RNA is usually thought of as an intermediate step in translating DNA into protein. But scientists have begun to realize that some pieces of RNA can have their own direct effects, especially in controlling other genes.
The proteins of humans and chimps are very similar to each other, but are put together in different ways, Pollard said. Differences in how, when and where genes are turned on likely give rise to many of the physical differences between humans and other primates.

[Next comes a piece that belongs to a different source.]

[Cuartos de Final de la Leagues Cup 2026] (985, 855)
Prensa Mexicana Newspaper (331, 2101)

Researchers at UC Santa Cruz, the University of Brussels, Belgium and University Claude Bernard in Lyon, France, showed that HAR1F is active during a critical stage in development of the cerebral cortex, a much more complicated structure in humans than in apes and monkeys. The researchers found HAR1F RNA associated with a protein called reelin in the cortex of embryos early in development. The same pattern of expression is found in both humans and rhesus monkeys, but since the human HAR1F has a unique structure, it may act in a slightly different way. Those differences may explain some of the differences between a human and chimp brain.
The chimpanzee genome was published in Nature in 2005, showing that the DNA sequences of humans and chimps are more than 98 percent identical. The current work was funded by the Howard Hughes Medical Institute, the U.S. National Institutes of Health and other agencies.
Bites, just as the top pick did. filed under woes.